Meski demikian, peningkatan kebutuhan pendanaan untuk proyek hilirisasi tetap menghadirkan tantangan tersendiri bagi perusahaan. Investasi dalam proyek pengolahan mineral membutuhkan modal besar dan harus dikelola dengan perencanaan jangka panjang agar tidak memberikan tekanan berlebihan terhadap struktur keuangan. Kondisi pasar komoditas global juga dapat berubah mengikuti permintaan industri, perkembangan ekonomi dunia, harga energi, serta kebijakan perdagangan berbagai negara. Karena itu, strategi pendanaan tidak hanya diarahkan untuk memperoleh modal yang cukup, tetapi juga menjaga keseimbangan antara utang, ekuitas, likuiditas, dan kemampuan menghasilkan arus kas. INALUM menegaskan bahwa ekspansi akan tetap dilakukan dengan mempertimbangkan prinsip kehati-hatian agar pertumbuhan bisnis dapat berlangsung secara berkelanjutan.

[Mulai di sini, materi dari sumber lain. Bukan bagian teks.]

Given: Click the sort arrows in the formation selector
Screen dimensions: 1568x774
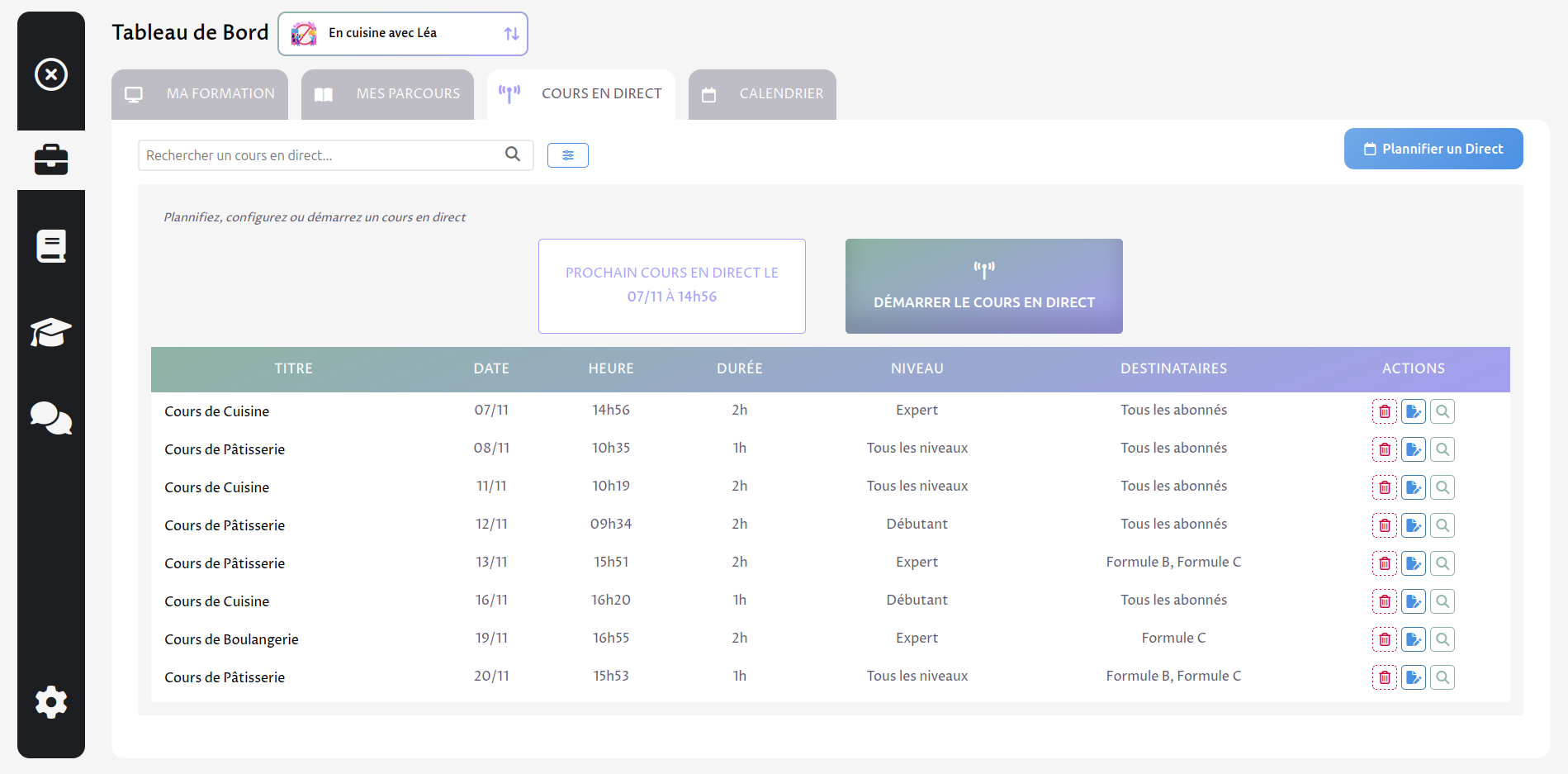Looking at the screenshot, I should 511,33.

Agenda hilirisasi aluminium juga memiliki dampak yang lebih luas terhadap industri nasional karena Indonesia masih memiliki kebutuhan aluminium yang terus berkembang. Peningkatan kapasitas produksi dalam negeri dapat membantu mengurangi ketergantungan terhadap impor sekaligus memberikan kepastian pasokan bagi sektor manufaktur. Produk aluminium digunakan dalam berbagai industri, mulai dari konstruksi, transportasi, otomotif, kemasan, hingga kebutuhan infrastruktur. Karena itu, keberhasilan pengembangan rantai produksi dari bauksit hingga aluminium dapat menciptakan efek berganda terhadap kegiatan industri di dalam negeri. Selain menghasilkan nilai tambah bagi sumber daya mineral, penguatan industri tersebut berpotensi mendorong terbentuknya ekosistem usaha dan lapangan kerja yang lebih luas di sekitar kawasan produksi.

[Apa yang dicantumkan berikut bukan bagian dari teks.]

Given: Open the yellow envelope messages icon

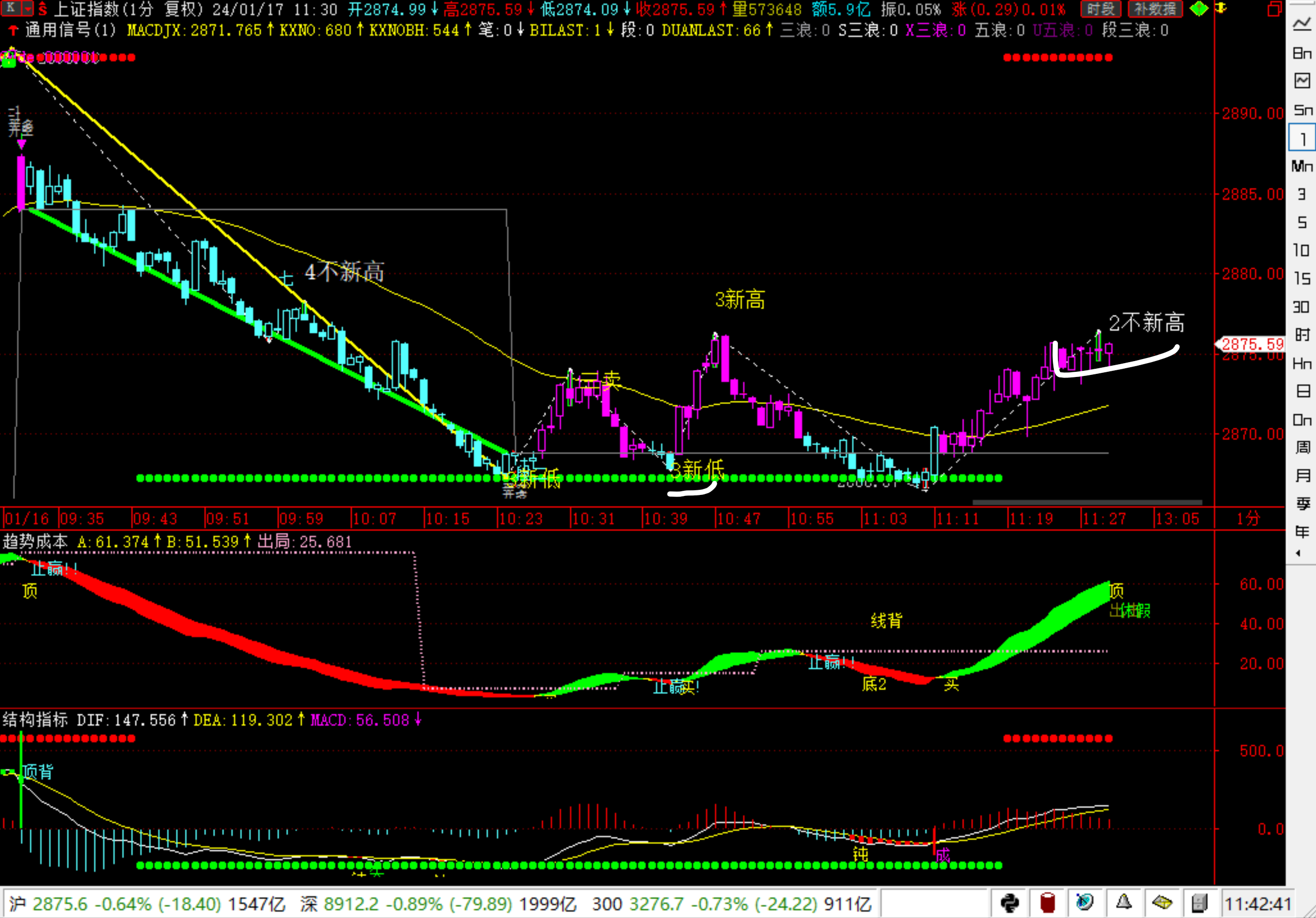Looking at the screenshot, I should point(1162,903).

Dengan kenaikan peringkat menjadi idAA dengan prospek stabil, INALUM kini memiliki modal kepercayaan yang lebih kuat ketika menjalankan agenda ekspansi hingga 2029. Perusahaan tetap menghadapi kebutuhan pendanaan besar untuk mengembangkan SGAR Fase II dan Smelter Aluminium II, tetapi kebutuhan tersebut akan dikelola melalui strategi yang terukur dan terdiversifikasi. Keseimbangan antara ekspansi, kesehatan keuangan, efisiensi operasional, serta tata kelola menjadi faktor penting agar proyek hilirisasi dapat berjalan sesuai tujuan. Keberhasilan proyek-proyek tersebut nantinya tidak hanya menentukan peningkatan kapasitas INALUM, tetapi juga berpengaruh terhadap kemampuan Indonesia membangun industri aluminium yang lebih mandiri. Dengan fondasi keuangan yang semakin kuat dan proyek strategis yang terus dikembangkan, INALUM memasuki periode 2026–2029 dengan agenda besar untuk memperkuat posisi perusahaan sekaligus mendorong peningkatan nilai tambah mineral di dalam negeri.